Od dawna twierdzę, że nie czytam książek z gatunki science fiction, wyjątek stanowi klasyka literatury, dlatego jak tylko zobaczyłam w zapowiedziach Niewidzialnego człowieka sama napisałam do Wydawnictwa Bellona z prepozycją współpracy reklamowej przy tym tytule. Jestem już po lekturze i muszę przyznać, że cieszę się iż sięgnęłam po ten tytuł, a teraz mam ochotę na film.
Griffin wziął udział we własnym eksperymencie i stał się niewidzialny. Teraz, gdy przybył do wioski chce w spokoju popracować nad odwróceniem tego wydarzenia. Jednak jego owinięta bandażem twarz budzi strach, a z czasem on sam zaczyna wręcz terroryzować mieszkańców. Szalony naukowiec za wszelką cenę chcę wrócić do normalnego stanu sprzed eksperymentu a później zbić na nim fortunę. Jest bezwzględny i nie cofnie się przed niczym!

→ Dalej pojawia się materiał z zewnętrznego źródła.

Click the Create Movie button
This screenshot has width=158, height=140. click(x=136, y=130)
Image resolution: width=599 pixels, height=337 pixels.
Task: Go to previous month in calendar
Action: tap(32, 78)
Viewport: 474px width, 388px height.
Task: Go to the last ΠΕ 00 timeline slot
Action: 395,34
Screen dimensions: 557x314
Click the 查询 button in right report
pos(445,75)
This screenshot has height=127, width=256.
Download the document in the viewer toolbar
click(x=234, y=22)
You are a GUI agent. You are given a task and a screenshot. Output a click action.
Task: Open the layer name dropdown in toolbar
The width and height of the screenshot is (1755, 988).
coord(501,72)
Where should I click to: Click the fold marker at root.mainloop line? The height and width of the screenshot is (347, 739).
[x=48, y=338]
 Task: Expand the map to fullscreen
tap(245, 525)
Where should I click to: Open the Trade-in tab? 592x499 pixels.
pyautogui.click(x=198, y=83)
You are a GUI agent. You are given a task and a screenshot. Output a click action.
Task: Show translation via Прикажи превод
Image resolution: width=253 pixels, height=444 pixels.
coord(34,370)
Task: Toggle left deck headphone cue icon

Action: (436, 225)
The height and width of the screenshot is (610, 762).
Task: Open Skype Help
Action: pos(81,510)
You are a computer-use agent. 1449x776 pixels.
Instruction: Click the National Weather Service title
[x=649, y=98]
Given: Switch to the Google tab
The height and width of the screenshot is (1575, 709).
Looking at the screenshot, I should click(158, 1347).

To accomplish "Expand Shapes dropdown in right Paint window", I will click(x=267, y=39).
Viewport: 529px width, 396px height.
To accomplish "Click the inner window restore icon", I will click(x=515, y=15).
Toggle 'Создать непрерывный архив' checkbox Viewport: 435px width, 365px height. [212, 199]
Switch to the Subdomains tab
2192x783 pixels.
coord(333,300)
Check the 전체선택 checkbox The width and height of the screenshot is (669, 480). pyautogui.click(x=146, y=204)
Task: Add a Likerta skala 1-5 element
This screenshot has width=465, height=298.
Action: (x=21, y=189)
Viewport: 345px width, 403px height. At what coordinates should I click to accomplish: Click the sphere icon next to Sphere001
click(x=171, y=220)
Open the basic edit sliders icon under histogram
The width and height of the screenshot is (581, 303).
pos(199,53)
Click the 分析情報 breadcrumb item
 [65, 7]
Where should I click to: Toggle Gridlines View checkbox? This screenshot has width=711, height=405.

Niewidzialny człowiek to gatunkowo science fiction, jednak dla mnie ma trochę z powieści przygodowej, a nawet elementy komedii. Zdaję siebie sprawę, że jest to powieść pisana w zupełnie innych czasach i warto mieć to na uwadze. Niemniej to bardzo ciekawy koncept, który pokazuje, że czasem to o czym marzymy nie jest tym, czego tak naprawdę chcemy. Czasem nie liczy się samo osiągnięcie, a droga, która nas do niego zaprowadziła. Bawiłam się świetnie podczas lektury, mimo że niektóre wydarzenia wywołały ciarki. Jeśli jeszcze nie czytaliście to polecam!